Problem description
Retype exactly the lines from the line with "Task: Click the vertical" to the end of the data, keeping both boundary lines.

Supplied material

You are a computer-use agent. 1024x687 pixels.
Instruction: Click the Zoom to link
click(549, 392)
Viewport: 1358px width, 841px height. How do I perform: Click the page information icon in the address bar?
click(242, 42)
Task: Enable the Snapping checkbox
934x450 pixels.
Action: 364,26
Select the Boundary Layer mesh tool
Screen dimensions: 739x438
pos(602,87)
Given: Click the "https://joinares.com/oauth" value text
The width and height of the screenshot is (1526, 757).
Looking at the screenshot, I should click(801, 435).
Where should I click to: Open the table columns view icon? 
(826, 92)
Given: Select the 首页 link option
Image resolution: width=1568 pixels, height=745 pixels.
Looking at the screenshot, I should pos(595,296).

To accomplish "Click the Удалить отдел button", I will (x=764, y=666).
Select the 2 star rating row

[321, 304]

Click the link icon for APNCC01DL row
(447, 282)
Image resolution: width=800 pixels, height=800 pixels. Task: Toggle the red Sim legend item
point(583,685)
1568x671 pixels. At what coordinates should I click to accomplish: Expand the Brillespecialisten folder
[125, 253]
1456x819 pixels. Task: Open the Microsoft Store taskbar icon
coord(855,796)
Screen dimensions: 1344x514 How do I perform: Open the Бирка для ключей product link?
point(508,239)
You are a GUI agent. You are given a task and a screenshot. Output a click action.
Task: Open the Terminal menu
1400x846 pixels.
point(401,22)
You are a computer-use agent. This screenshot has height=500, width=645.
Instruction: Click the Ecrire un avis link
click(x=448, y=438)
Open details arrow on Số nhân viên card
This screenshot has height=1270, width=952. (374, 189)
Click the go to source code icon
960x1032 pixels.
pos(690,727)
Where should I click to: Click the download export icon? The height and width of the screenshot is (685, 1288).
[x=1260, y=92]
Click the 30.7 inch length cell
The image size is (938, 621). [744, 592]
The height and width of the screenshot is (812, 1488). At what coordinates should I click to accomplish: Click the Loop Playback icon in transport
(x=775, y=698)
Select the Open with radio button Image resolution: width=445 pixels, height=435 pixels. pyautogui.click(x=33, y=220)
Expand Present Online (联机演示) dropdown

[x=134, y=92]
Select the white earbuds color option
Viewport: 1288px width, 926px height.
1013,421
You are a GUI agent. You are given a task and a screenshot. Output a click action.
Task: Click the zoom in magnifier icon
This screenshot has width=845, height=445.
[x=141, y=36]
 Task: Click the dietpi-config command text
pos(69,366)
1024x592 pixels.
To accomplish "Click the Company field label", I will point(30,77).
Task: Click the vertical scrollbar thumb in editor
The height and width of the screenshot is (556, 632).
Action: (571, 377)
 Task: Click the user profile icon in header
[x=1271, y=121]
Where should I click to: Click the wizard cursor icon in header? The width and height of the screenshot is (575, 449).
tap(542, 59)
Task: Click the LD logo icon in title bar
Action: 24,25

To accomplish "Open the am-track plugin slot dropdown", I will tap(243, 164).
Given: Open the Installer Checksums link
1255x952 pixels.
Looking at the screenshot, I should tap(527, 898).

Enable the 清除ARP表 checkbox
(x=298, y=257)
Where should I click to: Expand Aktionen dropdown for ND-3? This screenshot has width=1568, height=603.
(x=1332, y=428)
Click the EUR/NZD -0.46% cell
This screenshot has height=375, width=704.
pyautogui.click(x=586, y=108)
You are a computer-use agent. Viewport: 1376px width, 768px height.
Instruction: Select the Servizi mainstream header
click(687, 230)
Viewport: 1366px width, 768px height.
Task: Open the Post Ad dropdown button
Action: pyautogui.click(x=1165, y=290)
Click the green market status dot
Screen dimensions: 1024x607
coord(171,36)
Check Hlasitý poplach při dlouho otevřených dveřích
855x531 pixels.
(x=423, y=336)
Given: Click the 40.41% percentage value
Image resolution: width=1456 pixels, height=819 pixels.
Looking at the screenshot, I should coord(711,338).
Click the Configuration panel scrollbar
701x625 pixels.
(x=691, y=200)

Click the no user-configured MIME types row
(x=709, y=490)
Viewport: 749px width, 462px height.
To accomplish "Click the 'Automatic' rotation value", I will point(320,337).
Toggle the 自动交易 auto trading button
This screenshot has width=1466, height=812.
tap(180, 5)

Task answer
Task: Click the vertical scrollbar thumb in editor
The height and width of the screenshot is (556, 632).
Action: (571, 377)
 Task: Click the user profile icon in header
[x=1271, y=121]
Where should I click to: Click the wizard cursor icon in header? The width and height of the screenshot is (575, 449).
tap(542, 59)
Task: Click the LD logo icon in title bar
Action: 24,25

To accomplish "Open the am-track plugin slot dropdown", I will tap(243, 164).
Given: Open the Installer Checksums link
1255x952 pixels.
Looking at the screenshot, I should tap(527, 898).

Enable the 清除ARP表 checkbox
(x=298, y=257)
Where should I click to: Expand Aktionen dropdown for ND-3? This screenshot has width=1568, height=603.
(x=1332, y=428)
Click the EUR/NZD -0.46% cell
This screenshot has height=375, width=704.
pyautogui.click(x=586, y=108)
You are a computer-use agent. Viewport: 1376px width, 768px height.
Instruction: Select the Servizi mainstream header
click(687, 230)
Viewport: 1366px width, 768px height.
Task: Open the Post Ad dropdown button
Action: pyautogui.click(x=1165, y=290)
Click the green market status dot
Screen dimensions: 1024x607
coord(171,36)
Check Hlasitý poplach při dlouho otevřených dveřích
855x531 pixels.
(x=423, y=336)
Given: Click the 40.41% percentage value
Image resolution: width=1456 pixels, height=819 pixels.
Looking at the screenshot, I should coord(711,338).
Click the Configuration panel scrollbar
701x625 pixels.
(x=691, y=200)

Click the no user-configured MIME types row
(x=709, y=490)
Viewport: 749px width, 462px height.
To accomplish "Click the 'Automatic' rotation value", I will point(320,337).
Toggle the 自动交易 auto trading button
This screenshot has width=1466, height=812.
tap(180, 5)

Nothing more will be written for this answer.